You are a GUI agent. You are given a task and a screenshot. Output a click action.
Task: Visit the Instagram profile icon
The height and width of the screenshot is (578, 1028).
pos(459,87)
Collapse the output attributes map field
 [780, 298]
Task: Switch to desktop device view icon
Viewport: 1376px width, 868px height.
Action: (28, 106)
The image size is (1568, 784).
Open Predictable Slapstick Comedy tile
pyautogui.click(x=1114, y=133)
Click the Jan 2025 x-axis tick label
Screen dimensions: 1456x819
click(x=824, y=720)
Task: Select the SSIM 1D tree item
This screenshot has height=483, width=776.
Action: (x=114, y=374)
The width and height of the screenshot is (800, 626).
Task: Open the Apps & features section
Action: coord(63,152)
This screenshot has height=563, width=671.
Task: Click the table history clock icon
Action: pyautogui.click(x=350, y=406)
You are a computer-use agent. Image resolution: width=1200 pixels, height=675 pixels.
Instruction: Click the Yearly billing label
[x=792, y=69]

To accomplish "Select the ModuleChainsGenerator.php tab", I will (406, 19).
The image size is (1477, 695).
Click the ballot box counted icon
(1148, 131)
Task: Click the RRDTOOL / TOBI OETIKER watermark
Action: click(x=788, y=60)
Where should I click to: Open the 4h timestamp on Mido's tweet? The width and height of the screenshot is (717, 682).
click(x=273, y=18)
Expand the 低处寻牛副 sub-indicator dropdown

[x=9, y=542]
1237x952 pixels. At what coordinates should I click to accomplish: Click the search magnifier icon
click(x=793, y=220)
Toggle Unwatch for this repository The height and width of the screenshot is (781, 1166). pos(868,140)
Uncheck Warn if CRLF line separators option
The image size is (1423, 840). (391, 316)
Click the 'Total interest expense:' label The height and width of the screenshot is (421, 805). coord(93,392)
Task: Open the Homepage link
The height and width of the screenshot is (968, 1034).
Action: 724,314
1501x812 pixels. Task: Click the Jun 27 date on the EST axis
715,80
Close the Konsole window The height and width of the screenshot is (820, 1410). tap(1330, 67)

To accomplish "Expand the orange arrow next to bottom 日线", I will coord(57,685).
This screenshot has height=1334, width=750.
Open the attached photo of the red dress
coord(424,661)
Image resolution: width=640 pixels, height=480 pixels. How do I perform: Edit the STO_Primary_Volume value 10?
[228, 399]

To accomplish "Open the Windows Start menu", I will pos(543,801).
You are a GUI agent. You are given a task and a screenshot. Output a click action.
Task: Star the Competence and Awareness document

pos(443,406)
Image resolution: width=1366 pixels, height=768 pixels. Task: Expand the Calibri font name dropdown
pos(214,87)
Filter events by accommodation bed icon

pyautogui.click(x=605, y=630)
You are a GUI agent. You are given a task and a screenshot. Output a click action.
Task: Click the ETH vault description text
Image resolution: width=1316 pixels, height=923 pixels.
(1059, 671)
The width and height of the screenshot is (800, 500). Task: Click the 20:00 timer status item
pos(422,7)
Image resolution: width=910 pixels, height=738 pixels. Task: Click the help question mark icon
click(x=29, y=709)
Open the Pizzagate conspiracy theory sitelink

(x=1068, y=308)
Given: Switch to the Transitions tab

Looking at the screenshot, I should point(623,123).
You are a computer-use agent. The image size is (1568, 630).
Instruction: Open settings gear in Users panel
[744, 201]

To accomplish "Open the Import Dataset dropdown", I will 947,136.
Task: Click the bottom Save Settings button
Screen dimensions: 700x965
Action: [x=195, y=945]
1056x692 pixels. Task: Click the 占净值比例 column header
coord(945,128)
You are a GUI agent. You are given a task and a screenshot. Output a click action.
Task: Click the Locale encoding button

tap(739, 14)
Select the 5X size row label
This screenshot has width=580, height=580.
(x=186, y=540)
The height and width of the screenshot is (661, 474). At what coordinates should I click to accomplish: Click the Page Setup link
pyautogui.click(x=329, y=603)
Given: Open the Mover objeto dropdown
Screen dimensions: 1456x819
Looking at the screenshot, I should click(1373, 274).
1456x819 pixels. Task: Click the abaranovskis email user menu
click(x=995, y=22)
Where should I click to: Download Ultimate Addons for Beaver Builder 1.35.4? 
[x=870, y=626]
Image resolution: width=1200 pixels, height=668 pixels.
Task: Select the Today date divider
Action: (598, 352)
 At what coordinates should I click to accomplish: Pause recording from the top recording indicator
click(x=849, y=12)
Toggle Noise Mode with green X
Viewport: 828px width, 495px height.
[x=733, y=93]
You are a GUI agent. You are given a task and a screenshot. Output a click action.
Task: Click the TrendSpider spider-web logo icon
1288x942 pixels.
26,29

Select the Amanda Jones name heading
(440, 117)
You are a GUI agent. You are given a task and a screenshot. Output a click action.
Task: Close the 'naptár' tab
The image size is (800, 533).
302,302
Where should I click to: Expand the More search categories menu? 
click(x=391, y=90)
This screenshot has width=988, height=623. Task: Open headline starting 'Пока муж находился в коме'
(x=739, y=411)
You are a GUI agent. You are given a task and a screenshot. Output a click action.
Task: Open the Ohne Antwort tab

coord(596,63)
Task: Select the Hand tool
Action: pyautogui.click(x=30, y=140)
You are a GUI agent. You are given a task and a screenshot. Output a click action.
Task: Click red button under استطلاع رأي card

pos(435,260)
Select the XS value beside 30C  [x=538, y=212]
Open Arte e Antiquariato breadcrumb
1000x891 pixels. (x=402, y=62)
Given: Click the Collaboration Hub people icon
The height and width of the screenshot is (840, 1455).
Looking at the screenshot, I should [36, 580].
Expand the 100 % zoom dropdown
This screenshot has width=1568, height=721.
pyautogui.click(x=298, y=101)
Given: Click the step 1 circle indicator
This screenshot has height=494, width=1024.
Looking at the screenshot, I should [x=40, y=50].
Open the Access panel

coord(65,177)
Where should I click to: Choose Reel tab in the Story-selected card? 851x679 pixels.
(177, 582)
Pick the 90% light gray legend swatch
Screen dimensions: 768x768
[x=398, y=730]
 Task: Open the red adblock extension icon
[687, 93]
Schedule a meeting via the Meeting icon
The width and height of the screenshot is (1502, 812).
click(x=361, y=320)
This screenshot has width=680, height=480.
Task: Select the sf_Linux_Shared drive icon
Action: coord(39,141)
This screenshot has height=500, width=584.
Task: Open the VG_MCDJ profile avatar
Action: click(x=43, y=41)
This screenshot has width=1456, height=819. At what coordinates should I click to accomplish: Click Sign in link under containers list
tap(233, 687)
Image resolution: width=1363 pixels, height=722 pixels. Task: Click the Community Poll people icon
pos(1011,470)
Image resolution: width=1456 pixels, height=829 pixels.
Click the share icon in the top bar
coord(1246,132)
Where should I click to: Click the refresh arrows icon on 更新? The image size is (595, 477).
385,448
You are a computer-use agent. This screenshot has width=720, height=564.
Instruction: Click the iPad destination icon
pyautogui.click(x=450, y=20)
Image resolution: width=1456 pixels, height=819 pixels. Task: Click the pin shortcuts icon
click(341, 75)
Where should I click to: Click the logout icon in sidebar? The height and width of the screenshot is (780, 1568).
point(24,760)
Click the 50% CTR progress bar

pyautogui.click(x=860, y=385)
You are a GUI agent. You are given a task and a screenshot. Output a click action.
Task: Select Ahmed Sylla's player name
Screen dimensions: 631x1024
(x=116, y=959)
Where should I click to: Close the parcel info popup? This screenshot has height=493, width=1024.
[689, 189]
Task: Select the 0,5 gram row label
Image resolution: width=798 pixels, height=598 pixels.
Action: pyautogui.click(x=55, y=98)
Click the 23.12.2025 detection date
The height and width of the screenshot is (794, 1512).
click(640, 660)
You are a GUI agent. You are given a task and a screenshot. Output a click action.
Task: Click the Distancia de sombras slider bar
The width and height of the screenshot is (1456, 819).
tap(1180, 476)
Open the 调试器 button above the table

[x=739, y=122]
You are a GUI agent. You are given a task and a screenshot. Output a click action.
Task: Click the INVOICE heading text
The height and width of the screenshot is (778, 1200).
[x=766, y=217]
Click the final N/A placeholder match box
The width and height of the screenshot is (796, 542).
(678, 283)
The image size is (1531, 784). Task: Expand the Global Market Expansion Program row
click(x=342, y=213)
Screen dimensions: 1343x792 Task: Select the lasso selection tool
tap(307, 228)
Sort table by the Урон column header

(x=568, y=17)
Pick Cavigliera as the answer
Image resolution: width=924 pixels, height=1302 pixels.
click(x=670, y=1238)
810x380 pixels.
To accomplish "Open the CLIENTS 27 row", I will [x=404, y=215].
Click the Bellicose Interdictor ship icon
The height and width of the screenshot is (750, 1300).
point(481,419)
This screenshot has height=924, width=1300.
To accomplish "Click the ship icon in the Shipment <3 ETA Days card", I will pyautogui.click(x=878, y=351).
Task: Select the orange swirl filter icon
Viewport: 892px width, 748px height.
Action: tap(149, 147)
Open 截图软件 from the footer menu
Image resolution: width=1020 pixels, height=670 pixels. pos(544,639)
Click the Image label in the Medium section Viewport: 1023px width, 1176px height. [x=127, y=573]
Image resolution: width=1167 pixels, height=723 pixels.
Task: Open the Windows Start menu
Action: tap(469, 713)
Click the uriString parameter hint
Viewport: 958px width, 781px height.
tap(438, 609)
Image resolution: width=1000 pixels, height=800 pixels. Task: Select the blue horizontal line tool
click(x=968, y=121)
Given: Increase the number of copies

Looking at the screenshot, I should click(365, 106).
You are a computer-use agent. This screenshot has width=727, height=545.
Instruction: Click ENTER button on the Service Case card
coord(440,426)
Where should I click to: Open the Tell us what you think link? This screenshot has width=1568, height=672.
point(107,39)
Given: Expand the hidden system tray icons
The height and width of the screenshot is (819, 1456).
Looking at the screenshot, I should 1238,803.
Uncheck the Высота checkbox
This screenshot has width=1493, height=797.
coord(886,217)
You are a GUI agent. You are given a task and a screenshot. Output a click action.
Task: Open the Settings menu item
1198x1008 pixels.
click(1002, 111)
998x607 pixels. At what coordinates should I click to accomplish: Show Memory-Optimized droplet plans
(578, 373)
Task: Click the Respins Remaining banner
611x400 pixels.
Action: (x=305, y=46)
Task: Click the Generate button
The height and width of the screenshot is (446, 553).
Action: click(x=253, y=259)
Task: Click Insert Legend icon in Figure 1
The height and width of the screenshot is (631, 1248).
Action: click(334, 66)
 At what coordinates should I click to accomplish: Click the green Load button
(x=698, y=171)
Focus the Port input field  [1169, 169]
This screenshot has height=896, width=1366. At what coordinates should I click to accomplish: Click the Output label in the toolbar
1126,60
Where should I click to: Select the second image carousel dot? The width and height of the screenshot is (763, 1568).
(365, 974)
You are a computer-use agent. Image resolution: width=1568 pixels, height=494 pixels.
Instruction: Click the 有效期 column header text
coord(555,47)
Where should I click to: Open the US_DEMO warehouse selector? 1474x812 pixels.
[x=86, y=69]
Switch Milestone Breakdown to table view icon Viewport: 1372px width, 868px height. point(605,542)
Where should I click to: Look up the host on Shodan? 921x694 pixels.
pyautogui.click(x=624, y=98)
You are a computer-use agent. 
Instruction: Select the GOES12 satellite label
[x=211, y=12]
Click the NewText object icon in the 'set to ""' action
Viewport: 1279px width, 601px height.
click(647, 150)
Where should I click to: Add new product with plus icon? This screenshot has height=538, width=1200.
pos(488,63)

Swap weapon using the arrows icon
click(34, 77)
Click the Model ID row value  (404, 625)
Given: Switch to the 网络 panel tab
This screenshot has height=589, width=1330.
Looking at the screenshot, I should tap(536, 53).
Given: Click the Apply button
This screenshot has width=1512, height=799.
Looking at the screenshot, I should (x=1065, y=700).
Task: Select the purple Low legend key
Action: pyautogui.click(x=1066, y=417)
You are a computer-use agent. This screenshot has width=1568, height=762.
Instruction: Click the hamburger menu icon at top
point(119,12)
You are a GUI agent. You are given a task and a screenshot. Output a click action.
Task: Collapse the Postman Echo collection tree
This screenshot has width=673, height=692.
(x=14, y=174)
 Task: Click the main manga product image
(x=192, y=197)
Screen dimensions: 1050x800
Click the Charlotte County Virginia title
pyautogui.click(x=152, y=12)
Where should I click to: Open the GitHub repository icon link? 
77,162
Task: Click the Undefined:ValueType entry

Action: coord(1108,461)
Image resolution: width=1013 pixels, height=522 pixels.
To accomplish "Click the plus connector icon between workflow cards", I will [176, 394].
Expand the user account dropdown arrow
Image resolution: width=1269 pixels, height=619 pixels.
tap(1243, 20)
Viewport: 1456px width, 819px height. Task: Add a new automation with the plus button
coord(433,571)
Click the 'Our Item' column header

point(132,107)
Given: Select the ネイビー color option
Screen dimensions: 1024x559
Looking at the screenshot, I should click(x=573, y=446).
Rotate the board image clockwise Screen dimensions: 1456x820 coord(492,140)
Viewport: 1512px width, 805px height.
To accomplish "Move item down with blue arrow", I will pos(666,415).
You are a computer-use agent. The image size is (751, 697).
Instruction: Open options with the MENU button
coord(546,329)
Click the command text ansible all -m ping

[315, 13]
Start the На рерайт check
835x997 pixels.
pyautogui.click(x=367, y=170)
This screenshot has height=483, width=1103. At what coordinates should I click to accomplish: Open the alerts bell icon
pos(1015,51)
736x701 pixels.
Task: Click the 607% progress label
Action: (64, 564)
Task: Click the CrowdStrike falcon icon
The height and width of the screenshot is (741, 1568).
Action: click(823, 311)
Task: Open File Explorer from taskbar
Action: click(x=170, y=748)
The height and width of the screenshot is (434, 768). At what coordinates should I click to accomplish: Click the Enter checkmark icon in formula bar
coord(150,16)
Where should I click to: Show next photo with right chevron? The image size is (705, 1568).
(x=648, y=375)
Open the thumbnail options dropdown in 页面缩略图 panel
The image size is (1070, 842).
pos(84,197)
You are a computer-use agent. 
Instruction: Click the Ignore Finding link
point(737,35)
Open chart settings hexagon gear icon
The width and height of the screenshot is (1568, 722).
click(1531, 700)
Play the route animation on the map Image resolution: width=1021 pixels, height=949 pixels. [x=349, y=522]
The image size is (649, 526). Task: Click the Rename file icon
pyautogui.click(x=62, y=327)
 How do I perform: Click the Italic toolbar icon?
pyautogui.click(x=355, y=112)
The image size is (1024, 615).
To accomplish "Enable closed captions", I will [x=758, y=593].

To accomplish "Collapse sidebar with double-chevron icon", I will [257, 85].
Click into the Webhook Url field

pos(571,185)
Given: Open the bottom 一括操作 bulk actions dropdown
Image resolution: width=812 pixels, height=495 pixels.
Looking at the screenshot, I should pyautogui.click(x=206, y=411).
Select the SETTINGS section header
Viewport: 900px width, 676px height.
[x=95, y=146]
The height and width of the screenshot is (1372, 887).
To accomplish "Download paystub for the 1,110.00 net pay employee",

++++++

### Objetivo
Conte quantas linhas da listagem contêm a cadeia "date", diferenciando maiúsculas de minúsculas. Informe somente o número.

### Resultado obtido
3